The data that follows is to be copied exactly, with each image removed.

Task input >>

*****

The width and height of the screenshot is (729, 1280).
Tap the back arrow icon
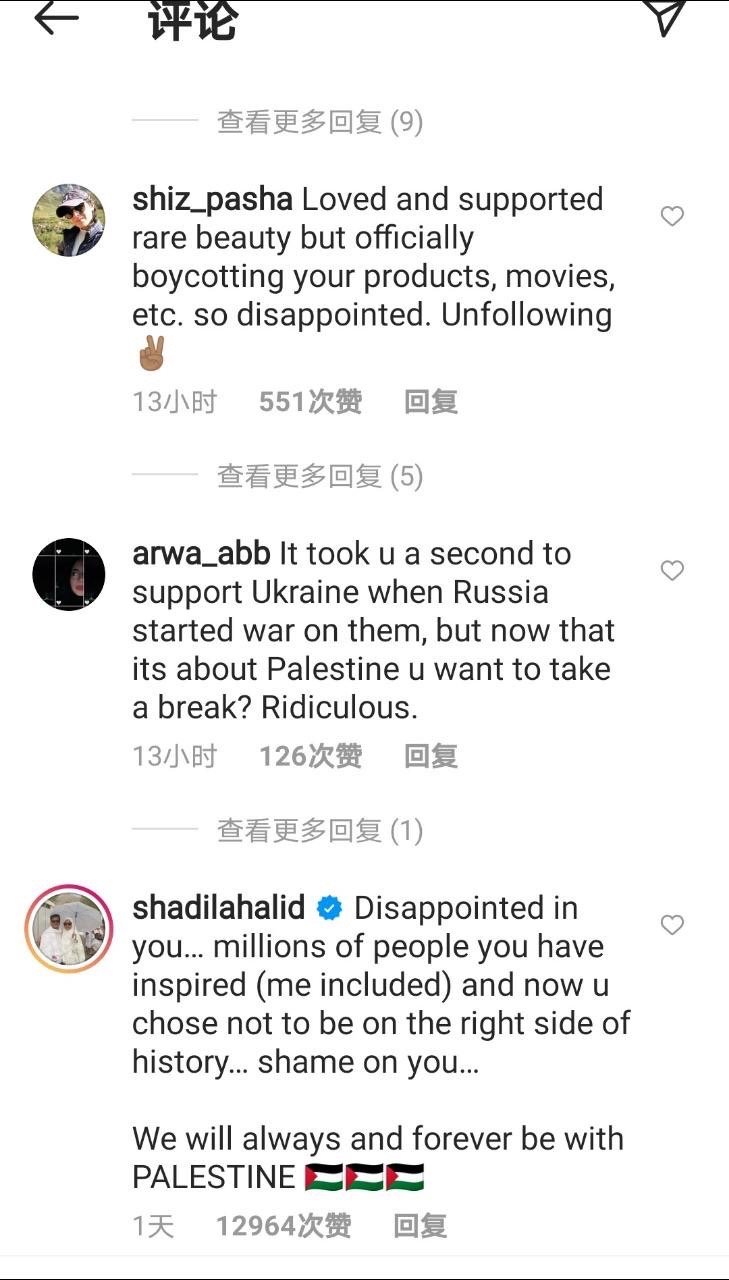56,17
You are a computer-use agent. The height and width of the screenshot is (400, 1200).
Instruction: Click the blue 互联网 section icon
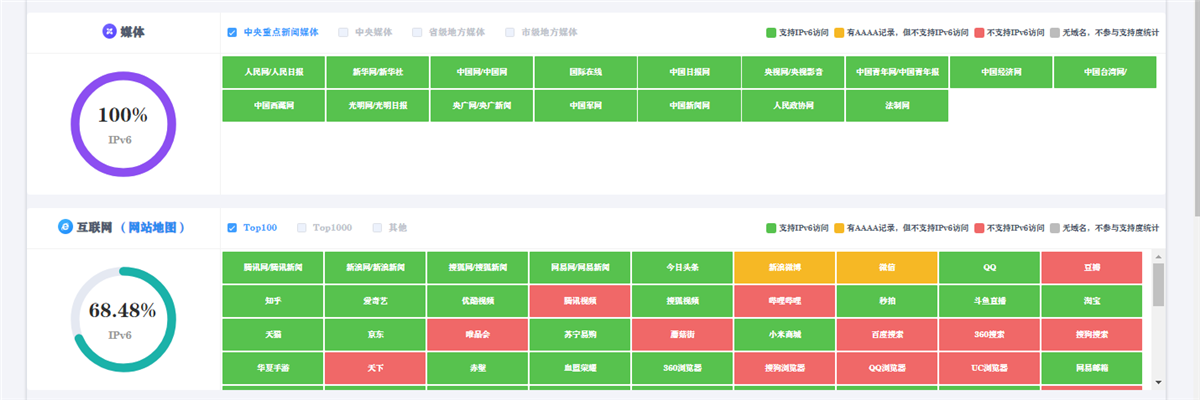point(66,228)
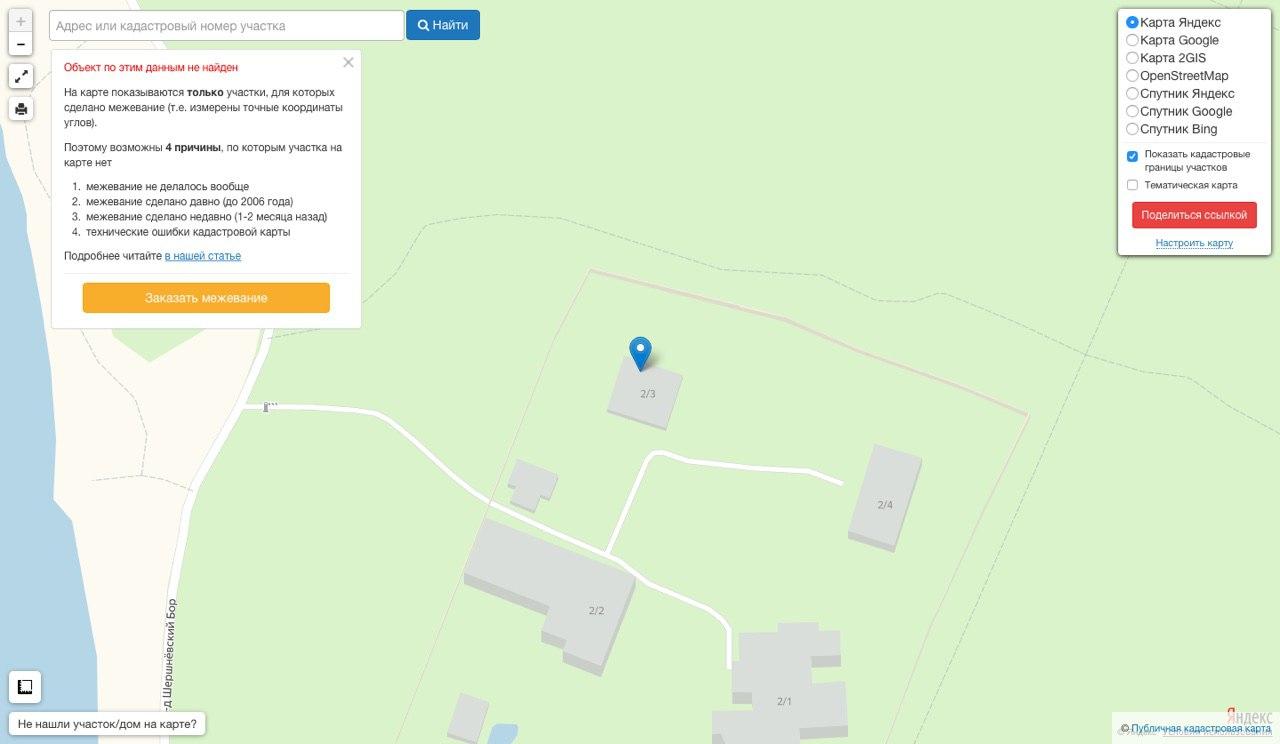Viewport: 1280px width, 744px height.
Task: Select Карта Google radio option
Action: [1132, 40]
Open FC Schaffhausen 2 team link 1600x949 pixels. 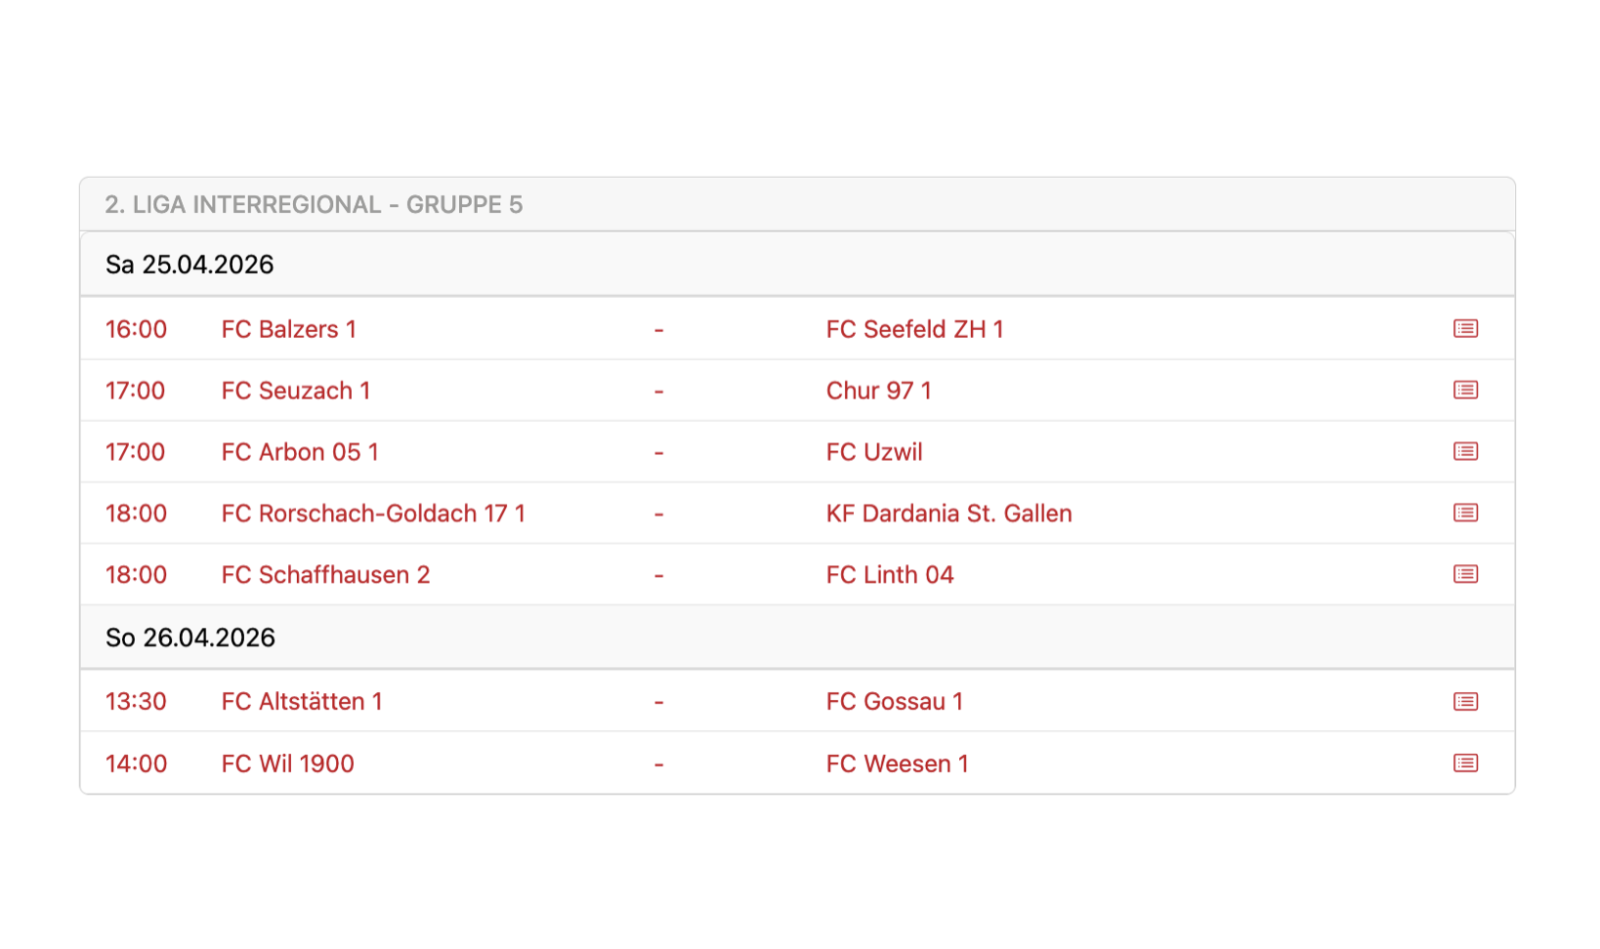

*****

Response to the task >>
The width and height of the screenshot is (729, 1280).
Tap the back arrow icon
56,17
You are a computer-use agent. The height and width of the screenshot is (400, 1200).
Instruction: Click the blue 互联网 section icon
point(66,228)
Viewport: 1280px width, 744px height.
Task: Select Карта Google radio option
Action: [1132, 40]
Open FC Schaffhausen 2 team link 1600x949 pixels. 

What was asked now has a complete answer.